Sebagai catatan Tiger tidak pernah menjadi pesawat tempur resmi USAF. Tiger digunakan untuk mensimulasikan pesawat tempur milik Pakta Warsawa. Williams AFB secara fungsional adalah pangkalan untuk pendidikan pilot tempur USAF, memiliki satu skuadron pesawat jet latih menengah Cessna T-37 Tweety dan satu skuadron pesawat jet latih lanjut yang dikembangkan dari Tiger, Northrop T-38 Talon.
Skuadron 425 aslinya berkedudukan di Luke AFB, Texas, ditempatkan di Williams karena kesamaan perawatan Tiger dengan Talon. Tugas utamanya adalah menyediakan pilot dan pesawat agresor sekaligus melatih pilot dari negara-negara di luar Amerika Serikat yang membeli Tiger.
Selama empat hari mereka belajar teori tentang sistem pesawat, lalu ditempatkan di B Flight untuk memulai latihan penerbangan. Ada empat macam kurikulum dan masing-masing ada tiga tahap, yaitu transisi, penguasaan pertempuran udara, dan penyerangan sasaran darat.
Keempat kurikulum disebut jalur A, B, C, dan D. Jalur A dan B untuk pilot yang baru lulus sedangkan C dan D untuk pilot yang sudah berpengalaman namun mengoperasikan pesawat tempur jenis lain. Bedanya B dan D ditekankan pada pertempuran udara sedangkan A dan C untuk serang darat. Keempat pilot ditetapkan mengikuti jalur D dan mulai terbang transisi dengan F-5B pada tanggal 11 Februari. Mereka selain dengan F-5B juga terbang dengan F-5E, bergantian sesuai dengan kurikulum.
Ternyata Zeky mengalami masalah, baru saja mengikuti penerbangan pertama ternyata ada penolakan karena diketahui kemudian bahwa jam terbang yang dimiliki hanya 790 jam di pesawat tempur subsonik Lockheed T-33 Bird dan Avon Sabre. Padahal menurut ketentuan jalur D, pilot harus membukukan 1.000 jam terbang di pesawat tempur jet subsonik atau 750 jam di pesawat tempur supersonik.
Sempat mengalami masalah dengan alasan kurang jam terbang, justru dijawab dengan prestasi. Kapten Pnb Zeky Ambadar meraih dua penghargaan terbaik sekaligus, Top Gun dan Academic Award dari US DLG (United States Defense Liaison Group).

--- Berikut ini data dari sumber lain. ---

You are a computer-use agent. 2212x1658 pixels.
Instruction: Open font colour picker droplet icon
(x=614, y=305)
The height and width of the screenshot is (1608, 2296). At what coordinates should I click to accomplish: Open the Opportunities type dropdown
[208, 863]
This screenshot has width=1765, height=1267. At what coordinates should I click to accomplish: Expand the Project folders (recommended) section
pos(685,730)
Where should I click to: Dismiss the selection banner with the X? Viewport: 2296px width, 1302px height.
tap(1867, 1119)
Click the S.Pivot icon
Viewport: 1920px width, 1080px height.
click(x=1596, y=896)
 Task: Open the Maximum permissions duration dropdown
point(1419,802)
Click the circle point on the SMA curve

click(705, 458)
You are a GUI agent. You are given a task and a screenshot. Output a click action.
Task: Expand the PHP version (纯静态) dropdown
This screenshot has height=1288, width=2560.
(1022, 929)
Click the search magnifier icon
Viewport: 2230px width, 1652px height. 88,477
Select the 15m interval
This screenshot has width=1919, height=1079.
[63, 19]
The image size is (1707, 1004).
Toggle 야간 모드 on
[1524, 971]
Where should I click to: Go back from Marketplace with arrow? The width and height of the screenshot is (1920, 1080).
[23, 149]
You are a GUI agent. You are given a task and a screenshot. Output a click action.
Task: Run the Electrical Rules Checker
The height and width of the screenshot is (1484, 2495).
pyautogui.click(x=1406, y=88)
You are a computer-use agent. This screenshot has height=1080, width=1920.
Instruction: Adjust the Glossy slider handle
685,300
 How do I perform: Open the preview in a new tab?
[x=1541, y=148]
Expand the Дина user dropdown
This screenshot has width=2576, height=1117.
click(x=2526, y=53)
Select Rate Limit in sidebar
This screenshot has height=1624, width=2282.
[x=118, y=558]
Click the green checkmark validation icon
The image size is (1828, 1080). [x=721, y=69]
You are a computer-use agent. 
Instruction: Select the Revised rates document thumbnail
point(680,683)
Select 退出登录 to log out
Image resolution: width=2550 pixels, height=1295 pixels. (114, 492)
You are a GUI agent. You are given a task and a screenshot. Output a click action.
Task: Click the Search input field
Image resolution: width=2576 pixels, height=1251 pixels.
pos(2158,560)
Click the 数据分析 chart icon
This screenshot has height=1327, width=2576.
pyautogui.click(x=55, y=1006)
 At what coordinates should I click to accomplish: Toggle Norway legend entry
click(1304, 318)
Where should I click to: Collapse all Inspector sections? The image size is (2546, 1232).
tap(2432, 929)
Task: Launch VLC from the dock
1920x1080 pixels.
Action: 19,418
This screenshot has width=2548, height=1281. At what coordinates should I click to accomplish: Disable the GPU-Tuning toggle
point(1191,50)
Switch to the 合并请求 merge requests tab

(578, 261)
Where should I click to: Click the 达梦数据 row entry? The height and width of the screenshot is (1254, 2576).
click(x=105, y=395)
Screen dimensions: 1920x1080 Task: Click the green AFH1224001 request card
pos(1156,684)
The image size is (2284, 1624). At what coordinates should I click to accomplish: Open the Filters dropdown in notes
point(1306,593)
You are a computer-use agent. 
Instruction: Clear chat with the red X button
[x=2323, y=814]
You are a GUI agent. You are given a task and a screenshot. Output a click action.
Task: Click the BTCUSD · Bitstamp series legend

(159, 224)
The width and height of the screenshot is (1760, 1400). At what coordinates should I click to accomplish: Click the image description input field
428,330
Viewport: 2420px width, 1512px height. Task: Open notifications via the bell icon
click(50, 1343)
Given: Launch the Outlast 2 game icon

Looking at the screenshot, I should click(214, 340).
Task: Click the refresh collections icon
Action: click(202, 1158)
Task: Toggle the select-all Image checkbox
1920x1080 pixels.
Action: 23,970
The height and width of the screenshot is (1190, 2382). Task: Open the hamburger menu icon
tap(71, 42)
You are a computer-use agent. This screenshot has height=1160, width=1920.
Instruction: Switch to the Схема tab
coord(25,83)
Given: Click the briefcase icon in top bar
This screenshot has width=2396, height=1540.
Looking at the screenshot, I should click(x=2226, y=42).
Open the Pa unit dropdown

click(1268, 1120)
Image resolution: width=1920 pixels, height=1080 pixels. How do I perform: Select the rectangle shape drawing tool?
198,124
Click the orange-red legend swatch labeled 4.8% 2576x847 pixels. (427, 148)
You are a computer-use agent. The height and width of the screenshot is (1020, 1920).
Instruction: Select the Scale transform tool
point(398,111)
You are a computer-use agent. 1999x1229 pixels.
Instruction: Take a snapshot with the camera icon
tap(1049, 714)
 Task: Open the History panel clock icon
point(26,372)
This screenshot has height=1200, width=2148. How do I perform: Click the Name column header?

Persoalan ini tidak dapat diselesaikan di tingkat skuadron namun harus ke Markas Besar USAF di Pentagon. Ada tiga kemungkinan buat Zeky, dipindah ke jalur B yang berarti melanggar kontrak dan harus dirundingkan kembali, tetap di jalur D dengan mengabaikan syarat jam terbang, dan kemungkinan paling buruk, dipulangkan.
Sembari menunggu keputusan tersebut, Zeky terus mengikuti pelajaran tapi tanpa latihan terbang. Tanggal 27 Februari ditetapkan bahwa dia dapat terus belajar di jalur D karena dianggap telah memenuhi angka 1.000 jam terbang itu ! Tentunya ini hasil lobi dari atase pertahanan Indonesia dan komandan skuadron USAF. Kesempatan ini tidak disia-siakan, Zeky kembali mengejar pelajaran terbang setelah tertinggal selama 17 hari.